### INSTRUCTIONS FOR THE TASK
Transcribe the entire listing faithfully; every line must match the original.

------------

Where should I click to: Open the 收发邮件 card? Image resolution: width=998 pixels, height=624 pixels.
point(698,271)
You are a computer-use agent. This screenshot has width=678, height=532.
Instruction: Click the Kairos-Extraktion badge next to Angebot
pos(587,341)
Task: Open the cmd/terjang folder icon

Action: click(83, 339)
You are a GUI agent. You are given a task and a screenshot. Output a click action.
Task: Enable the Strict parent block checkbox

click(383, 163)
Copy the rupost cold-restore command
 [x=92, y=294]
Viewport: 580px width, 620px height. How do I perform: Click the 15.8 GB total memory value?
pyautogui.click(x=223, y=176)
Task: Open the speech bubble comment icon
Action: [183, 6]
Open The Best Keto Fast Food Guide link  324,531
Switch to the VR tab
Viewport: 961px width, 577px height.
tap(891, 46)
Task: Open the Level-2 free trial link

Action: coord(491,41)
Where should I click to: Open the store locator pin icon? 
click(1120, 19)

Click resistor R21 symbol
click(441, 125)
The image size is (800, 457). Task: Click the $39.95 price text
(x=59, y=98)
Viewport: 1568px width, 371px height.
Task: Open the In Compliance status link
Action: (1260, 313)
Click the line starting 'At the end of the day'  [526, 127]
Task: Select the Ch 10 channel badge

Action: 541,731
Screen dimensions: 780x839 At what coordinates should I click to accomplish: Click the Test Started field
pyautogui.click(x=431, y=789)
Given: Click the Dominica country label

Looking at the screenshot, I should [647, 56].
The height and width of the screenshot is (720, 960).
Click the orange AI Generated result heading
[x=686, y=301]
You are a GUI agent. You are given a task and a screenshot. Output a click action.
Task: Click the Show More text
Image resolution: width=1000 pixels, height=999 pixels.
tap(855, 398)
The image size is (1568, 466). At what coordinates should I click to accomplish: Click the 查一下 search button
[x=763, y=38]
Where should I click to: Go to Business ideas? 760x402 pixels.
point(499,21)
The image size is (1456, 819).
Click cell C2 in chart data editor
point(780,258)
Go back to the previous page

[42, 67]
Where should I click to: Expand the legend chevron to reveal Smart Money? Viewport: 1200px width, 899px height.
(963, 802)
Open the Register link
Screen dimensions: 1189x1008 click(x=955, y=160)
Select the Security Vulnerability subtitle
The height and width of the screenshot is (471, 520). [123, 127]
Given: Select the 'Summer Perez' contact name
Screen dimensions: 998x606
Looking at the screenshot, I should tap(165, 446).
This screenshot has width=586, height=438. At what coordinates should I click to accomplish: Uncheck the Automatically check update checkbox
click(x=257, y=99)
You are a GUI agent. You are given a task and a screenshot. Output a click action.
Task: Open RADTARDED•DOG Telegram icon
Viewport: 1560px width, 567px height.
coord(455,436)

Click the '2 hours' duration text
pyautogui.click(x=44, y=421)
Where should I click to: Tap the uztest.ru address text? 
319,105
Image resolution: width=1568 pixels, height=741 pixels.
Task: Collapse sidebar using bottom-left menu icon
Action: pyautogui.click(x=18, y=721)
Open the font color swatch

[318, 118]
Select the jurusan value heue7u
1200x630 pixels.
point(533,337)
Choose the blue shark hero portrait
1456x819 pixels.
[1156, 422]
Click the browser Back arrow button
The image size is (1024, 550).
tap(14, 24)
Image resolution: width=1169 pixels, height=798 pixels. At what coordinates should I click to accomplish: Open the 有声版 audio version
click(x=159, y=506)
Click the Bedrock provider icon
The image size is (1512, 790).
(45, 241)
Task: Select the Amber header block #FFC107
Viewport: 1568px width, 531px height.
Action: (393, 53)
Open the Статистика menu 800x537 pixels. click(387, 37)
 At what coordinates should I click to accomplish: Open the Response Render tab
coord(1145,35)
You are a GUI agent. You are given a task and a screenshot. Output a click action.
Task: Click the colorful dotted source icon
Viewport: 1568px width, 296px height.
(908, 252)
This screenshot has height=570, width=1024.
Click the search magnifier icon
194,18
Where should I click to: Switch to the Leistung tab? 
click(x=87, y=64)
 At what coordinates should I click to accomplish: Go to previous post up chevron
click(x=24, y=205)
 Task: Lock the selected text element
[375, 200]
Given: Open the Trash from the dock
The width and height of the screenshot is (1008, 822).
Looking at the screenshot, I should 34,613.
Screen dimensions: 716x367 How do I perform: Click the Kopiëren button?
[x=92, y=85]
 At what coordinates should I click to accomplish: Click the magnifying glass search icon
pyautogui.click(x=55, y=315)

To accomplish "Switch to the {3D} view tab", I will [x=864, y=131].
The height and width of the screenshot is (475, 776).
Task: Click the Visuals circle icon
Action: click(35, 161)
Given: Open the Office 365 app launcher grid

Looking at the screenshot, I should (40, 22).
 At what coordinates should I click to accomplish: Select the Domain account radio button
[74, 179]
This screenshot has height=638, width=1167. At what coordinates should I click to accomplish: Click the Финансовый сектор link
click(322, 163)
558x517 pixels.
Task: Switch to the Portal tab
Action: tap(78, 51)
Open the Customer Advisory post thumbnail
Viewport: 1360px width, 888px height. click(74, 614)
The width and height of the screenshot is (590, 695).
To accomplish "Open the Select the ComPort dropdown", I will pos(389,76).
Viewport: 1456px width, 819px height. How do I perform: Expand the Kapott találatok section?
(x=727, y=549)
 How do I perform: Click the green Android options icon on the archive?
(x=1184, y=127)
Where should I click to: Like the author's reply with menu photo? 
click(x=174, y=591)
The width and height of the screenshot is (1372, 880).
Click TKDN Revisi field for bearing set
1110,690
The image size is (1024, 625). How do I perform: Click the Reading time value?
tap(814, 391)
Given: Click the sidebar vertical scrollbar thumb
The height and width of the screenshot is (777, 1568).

------------

### SOLUTION FOR THIS EXERCISE
Where should I click to: Open the 收发邮件 card? Image resolution: width=998 pixels, height=624 pixels.
point(698,271)
You are a computer-use agent. This screenshot has width=678, height=532.
Instruction: Click the Kairos-Extraktion badge next to Angebot
pos(587,341)
Task: Open the cmd/terjang folder icon

Action: click(83, 339)
You are a GUI agent. You are given a task and a screenshot. Output a click action.
Task: Enable the Strict parent block checkbox

click(383, 163)
Copy the rupost cold-restore command
 [x=92, y=294]
Viewport: 580px width, 620px height. How do I perform: Click the 15.8 GB total memory value?
pyautogui.click(x=223, y=176)
Task: Open the speech bubble comment icon
Action: [183, 6]
Open The Best Keto Fast Food Guide link  324,531
Switch to the VR tab
Viewport: 961px width, 577px height.
tap(891, 46)
Task: Open the Level-2 free trial link

Action: coord(491,41)
Where should I click to: Open the store locator pin icon? 
click(1120, 19)

Click resistor R21 symbol
click(441, 125)
The image size is (800, 457). Task: Click the $39.95 price text
(x=59, y=98)
Viewport: 1568px width, 371px height.
Task: Open the In Compliance status link
Action: (1260, 313)
Click the line starting 'At the end of the day'  [526, 127]
Task: Select the Ch 10 channel badge

Action: 541,731
Screen dimensions: 780x839 At what coordinates should I click to accomplish: Click the Test Started field
pyautogui.click(x=431, y=789)
Given: Click the Dominica country label

Looking at the screenshot, I should [647, 56].
The height and width of the screenshot is (720, 960).
Click the orange AI Generated result heading
[x=686, y=301]
You are a GUI agent. You are given a task and a screenshot. Output a click action.
Task: Click the Show More text
Image resolution: width=1000 pixels, height=999 pixels.
tap(855, 398)
The image size is (1568, 466). At what coordinates should I click to accomplish: Click the 查一下 search button
[x=763, y=38]
Where should I click to: Go to Business ideas? 760x402 pixels.
point(499,21)
The image size is (1456, 819).
Click cell C2 in chart data editor
point(780,258)
Go back to the previous page

[42, 67]
Where should I click to: Expand the legend chevron to reveal Smart Money? Viewport: 1200px width, 899px height.
(963, 802)
Open the Register link
Screen dimensions: 1189x1008 click(x=955, y=160)
Select the Security Vulnerability subtitle
The height and width of the screenshot is (471, 520). [123, 127]
Given: Select the 'Summer Perez' contact name
Screen dimensions: 998x606
Looking at the screenshot, I should tap(165, 446).
This screenshot has width=586, height=438. At what coordinates should I click to accomplish: Uncheck the Automatically check update checkbox
click(x=257, y=99)
You are a GUI agent. You are given a task and a screenshot. Output a click action.
Task: Open RADTARDED•DOG Telegram icon
Viewport: 1560px width, 567px height.
coord(455,436)

Click the '2 hours' duration text
pyautogui.click(x=44, y=421)
Where should I click to: Tap the uztest.ru address text? 
319,105
Image resolution: width=1568 pixels, height=741 pixels.
Task: Collapse sidebar using bottom-left menu icon
Action: pyautogui.click(x=18, y=721)
Open the font color swatch

[318, 118]
Select the jurusan value heue7u
1200x630 pixels.
point(533,337)
Choose the blue shark hero portrait
1456x819 pixels.
[1156, 422]
Click the browser Back arrow button
The image size is (1024, 550).
tap(14, 24)
Image resolution: width=1169 pixels, height=798 pixels. At what coordinates should I click to accomplish: Open the 有声版 audio version
click(x=159, y=506)
Click the Bedrock provider icon
The image size is (1512, 790).
(45, 241)
Task: Select the Amber header block #FFC107
Viewport: 1568px width, 531px height.
Action: (393, 53)
Open the Статистика menu 800x537 pixels. click(387, 37)
 At what coordinates should I click to accomplish: Open the Response Render tab
coord(1145,35)
You are a GUI agent. You are given a task and a screenshot. Output a click action.
Task: Click the colorful dotted source icon
Viewport: 1568px width, 296px height.
(908, 252)
This screenshot has height=570, width=1024.
Click the search magnifier icon
194,18
Where should I click to: Switch to the Leistung tab? 
click(x=87, y=64)
 At what coordinates should I click to accomplish: Go to previous post up chevron
click(x=24, y=205)
 Task: Lock the selected text element
[375, 200]
Given: Open the Trash from the dock
The width and height of the screenshot is (1008, 822).
Looking at the screenshot, I should 34,613.
Screen dimensions: 716x367 How do I perform: Click the Kopiëren button?
[x=92, y=85]
 At what coordinates should I click to accomplish: Click the magnifying glass search icon
pyautogui.click(x=55, y=315)

To accomplish "Switch to the {3D} view tab", I will [x=864, y=131].
The height and width of the screenshot is (475, 776).
Task: Click the Visuals circle icon
Action: click(35, 161)
Given: Open the Office 365 app launcher grid

Looking at the screenshot, I should (40, 22).
 At what coordinates should I click to accomplish: Select the Domain account radio button
[74, 179]
This screenshot has height=638, width=1167. At what coordinates should I click to accomplish: Click the Финансовый сектор link
click(322, 163)
558x517 pixels.
Task: Switch to the Portal tab
Action: tap(78, 51)
Open the Customer Advisory post thumbnail
Viewport: 1360px width, 888px height. click(74, 614)
The width and height of the screenshot is (590, 695).
To accomplish "Open the Select the ComPort dropdown", I will pos(389,76).
Viewport: 1456px width, 819px height. How do I perform: Expand the Kapott találatok section?
(x=727, y=549)
 How do I perform: Click the green Android options icon on the archive?
(x=1184, y=127)
Where should I click to: Like the author's reply with menu photo? 
click(x=174, y=591)
The width and height of the screenshot is (1372, 880).
Click TKDN Revisi field for bearing set
1110,690
The image size is (1024, 625). How do I perform: Click the Reading time value?
tap(814, 391)
Given: Click the sidebar vertical scrollbar thumb
The height and width of the screenshot is (777, 1568).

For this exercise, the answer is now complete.